CEO Kevin Johnson believes that Starbucks made a good start to the new fiscal year as it positions itself to recover from the pandemic. Innovation both in beverages and with respect to customer interaction is paying dividends, and even if shareholders couldn't fully appreciate that, it bodes well for Starbucks' longer-term future.

Can these high-flyers bounce back?

Elsewhere, the whole software-as-a-service (SaaS) realm took some sizable hits early in the session but bounced back. Among investor favorites were:

  • CrowdStrike Holdings (CRWD 0.14%), down 2% after having fallen as much as 6% earlier.
  • DocuSign (DOCU -1.76%), falling 3% and recovering from a nearly 5% drop.
  • Datadog (DDOG 1.19%), which recovered from a 5% decline to be down just 3%.
  • Okta (OKTA -0.10%), which was off 2% after bouncing from a 4.5% loss.
  • Workday (WDAY -0.54%) wasn't able to bounce back from its 5% drop.

A few Nasdaq stocks in the SaaS realm managed to recover all of their losses and then some. Zoom Video Communications (ZM 1.46%), for instance, traded up 1% after having fallen as much as 4% earlier in the session.

Many investors are increasingly worried about how much further SaaS stocks can run. After having been the darlings of 2020, many of them have reached extremely expensive valuations. Even with brisk growth prospects, it's hard for many investors to reconcile their share prices with the business results they're likely to produce in the years ahead.
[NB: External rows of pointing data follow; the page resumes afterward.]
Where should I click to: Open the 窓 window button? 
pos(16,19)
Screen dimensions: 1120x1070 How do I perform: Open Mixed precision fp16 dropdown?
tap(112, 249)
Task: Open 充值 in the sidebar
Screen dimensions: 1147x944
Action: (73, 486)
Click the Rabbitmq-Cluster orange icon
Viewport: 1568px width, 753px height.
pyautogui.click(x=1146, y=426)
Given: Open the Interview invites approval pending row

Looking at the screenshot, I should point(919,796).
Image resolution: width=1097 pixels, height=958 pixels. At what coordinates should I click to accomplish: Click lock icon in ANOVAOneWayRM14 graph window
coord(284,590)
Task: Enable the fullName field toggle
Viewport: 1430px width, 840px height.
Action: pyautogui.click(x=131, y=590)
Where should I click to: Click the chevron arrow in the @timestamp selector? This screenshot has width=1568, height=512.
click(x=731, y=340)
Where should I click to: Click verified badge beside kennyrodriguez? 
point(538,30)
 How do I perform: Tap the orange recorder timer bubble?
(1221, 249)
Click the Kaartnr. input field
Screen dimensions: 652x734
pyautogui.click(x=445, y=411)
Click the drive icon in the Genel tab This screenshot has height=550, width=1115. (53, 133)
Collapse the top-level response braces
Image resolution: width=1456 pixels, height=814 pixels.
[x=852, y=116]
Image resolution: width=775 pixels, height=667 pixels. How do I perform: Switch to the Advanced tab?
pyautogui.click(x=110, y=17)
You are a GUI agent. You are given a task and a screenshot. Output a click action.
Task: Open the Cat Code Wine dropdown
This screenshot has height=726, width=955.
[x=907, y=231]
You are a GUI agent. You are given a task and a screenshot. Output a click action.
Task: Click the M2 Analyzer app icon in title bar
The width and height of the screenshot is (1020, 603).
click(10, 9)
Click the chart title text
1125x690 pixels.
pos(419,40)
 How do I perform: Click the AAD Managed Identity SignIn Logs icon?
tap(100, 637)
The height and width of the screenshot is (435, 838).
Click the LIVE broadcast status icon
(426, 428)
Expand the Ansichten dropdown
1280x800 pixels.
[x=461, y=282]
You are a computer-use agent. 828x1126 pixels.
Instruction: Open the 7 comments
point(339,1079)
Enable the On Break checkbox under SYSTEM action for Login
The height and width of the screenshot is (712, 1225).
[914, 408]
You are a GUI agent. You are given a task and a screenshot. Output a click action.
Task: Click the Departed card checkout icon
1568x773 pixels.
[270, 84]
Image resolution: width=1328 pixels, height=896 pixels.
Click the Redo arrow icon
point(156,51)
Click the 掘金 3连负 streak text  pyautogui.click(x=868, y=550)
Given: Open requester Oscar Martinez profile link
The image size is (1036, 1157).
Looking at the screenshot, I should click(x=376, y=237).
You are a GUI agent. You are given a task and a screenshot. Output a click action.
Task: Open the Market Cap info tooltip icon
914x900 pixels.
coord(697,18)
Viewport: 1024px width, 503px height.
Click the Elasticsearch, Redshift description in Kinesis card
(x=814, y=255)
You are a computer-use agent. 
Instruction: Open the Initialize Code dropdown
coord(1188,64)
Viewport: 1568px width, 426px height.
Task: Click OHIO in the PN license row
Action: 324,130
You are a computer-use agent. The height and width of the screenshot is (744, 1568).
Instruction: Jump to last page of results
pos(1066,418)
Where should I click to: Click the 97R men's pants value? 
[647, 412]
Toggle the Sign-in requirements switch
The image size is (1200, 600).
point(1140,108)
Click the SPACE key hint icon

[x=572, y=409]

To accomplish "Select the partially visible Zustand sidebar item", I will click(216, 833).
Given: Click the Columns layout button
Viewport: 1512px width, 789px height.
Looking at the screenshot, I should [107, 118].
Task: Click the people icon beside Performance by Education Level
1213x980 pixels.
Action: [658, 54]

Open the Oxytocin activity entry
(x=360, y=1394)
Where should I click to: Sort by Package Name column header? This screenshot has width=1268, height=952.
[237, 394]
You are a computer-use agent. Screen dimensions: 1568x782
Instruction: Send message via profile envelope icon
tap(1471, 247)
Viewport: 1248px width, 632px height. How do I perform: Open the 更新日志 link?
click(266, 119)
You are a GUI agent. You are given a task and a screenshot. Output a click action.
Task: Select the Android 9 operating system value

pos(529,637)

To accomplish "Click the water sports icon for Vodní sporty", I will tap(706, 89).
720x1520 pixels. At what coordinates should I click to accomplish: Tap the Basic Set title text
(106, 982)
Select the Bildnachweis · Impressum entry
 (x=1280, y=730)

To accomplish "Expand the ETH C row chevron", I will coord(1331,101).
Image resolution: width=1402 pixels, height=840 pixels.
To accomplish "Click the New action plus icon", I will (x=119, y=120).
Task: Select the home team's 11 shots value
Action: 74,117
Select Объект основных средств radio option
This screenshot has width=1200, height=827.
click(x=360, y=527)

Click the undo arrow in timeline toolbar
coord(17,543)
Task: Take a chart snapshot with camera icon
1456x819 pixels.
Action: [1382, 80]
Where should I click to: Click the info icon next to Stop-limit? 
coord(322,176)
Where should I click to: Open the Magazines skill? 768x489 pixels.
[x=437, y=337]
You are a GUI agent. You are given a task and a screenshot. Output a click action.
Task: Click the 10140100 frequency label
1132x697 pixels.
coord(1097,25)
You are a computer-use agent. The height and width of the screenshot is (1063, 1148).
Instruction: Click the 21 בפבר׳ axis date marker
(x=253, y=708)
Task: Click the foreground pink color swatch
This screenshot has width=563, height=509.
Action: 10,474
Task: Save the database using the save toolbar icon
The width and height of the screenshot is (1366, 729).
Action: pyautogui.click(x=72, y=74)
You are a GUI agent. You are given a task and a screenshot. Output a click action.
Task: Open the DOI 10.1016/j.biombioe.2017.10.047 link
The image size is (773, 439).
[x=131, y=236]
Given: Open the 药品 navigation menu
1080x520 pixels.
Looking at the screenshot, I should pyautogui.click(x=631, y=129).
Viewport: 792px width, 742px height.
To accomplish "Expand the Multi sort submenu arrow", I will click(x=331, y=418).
Today's price action in SaaS stocks doesn't necessarily mean that they're bound to crash in the near future. What's likely, however, is that after a prolonged period of outperformance, the sector could take a pause and yield stock market leadership to some other group of stocks. Eventually, though, if the growth hopes investors have for these companies gets realized, the share prices could climb further from here.